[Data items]
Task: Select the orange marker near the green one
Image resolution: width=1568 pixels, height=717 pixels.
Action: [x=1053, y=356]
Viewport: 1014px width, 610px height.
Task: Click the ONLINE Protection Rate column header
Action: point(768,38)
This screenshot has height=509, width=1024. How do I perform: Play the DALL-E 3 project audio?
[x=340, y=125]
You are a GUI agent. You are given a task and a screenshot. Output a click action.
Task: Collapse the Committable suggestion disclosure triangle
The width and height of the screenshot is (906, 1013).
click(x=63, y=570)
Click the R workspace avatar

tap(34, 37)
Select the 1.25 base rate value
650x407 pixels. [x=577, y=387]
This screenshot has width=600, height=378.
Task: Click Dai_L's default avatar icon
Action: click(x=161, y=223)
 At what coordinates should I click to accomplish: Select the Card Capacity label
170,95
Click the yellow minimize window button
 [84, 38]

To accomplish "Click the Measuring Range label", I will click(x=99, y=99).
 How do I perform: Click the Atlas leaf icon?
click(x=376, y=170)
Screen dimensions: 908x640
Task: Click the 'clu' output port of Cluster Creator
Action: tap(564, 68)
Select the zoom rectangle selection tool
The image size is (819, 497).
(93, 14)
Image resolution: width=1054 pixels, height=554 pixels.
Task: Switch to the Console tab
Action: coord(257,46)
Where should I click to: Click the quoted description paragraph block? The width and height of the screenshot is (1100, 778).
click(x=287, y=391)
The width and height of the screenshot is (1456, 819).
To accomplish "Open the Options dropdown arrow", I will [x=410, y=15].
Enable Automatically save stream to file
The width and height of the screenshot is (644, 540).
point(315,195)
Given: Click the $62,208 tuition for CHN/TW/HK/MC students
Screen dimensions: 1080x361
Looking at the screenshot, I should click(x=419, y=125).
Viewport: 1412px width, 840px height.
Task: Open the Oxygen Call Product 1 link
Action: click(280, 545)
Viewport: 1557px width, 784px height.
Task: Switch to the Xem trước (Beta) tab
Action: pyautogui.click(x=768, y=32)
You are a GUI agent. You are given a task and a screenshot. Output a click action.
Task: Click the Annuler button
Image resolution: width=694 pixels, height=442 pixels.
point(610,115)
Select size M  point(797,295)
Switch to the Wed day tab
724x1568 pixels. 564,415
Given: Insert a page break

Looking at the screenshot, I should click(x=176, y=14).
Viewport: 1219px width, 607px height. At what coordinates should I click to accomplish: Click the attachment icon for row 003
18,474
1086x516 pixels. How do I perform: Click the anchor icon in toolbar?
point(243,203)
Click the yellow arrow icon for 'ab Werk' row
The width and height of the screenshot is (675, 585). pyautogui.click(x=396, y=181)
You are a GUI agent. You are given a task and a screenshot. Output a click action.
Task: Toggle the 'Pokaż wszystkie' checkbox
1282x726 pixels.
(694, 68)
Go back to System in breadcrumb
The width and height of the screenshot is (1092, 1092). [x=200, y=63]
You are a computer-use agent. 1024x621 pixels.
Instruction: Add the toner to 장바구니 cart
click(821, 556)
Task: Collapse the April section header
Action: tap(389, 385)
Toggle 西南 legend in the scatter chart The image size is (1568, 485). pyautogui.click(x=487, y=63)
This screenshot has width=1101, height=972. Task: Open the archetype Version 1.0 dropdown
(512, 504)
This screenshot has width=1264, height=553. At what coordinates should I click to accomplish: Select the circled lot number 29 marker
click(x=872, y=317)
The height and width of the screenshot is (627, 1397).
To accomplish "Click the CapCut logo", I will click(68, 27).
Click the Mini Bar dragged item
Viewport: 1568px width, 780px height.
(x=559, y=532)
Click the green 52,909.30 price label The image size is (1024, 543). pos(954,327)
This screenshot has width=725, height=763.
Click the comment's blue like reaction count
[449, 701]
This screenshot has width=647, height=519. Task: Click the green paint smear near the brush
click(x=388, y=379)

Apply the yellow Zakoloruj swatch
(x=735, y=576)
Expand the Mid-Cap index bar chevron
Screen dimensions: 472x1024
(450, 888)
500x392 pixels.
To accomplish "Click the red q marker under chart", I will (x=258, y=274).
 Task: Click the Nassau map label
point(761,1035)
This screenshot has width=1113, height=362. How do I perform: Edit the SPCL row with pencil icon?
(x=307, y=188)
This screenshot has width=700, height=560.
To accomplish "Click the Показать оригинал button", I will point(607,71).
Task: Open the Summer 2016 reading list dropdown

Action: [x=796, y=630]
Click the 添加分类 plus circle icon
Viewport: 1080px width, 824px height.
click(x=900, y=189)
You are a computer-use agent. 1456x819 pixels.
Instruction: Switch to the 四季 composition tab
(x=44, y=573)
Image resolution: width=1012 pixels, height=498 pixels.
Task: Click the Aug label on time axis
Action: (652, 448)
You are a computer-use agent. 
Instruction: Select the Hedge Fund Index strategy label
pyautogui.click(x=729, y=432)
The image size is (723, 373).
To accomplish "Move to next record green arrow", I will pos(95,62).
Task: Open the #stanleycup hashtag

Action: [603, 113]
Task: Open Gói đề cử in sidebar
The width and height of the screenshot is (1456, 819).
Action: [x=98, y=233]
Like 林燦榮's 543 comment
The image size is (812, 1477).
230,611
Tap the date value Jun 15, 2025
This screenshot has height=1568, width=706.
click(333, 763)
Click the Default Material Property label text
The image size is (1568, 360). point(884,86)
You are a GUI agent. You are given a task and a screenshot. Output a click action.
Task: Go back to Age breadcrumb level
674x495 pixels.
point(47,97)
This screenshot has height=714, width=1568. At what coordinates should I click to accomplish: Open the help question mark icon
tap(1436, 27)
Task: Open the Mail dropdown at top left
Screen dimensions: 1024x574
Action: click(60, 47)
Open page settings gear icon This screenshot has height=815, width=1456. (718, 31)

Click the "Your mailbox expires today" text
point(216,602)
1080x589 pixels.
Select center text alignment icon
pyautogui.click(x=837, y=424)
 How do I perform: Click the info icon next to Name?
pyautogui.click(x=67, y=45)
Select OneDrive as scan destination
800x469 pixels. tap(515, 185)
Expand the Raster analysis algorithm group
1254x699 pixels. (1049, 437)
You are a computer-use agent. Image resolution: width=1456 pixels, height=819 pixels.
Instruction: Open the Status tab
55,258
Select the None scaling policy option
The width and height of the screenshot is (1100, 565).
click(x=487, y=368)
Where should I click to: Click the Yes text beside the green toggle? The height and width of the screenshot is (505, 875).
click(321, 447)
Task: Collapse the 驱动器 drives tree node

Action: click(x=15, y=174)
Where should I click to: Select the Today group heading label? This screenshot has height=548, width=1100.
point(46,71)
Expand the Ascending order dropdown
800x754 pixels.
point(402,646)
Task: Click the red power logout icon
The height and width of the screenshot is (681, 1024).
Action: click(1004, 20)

**Stated problem**
Repeat everything in the records above, from the line containing "500x392 pixels." down to the line containing "(x=307, y=188)", including both of those lines.

**Answer for this exercise**
500x392 pixels.
To accomplish "Click the red q marker under chart", I will (x=258, y=274).
 Task: Click the Nassau map label
point(761,1035)
This screenshot has width=1113, height=362. How do I perform: Edit the SPCL row with pencil icon?
(x=307, y=188)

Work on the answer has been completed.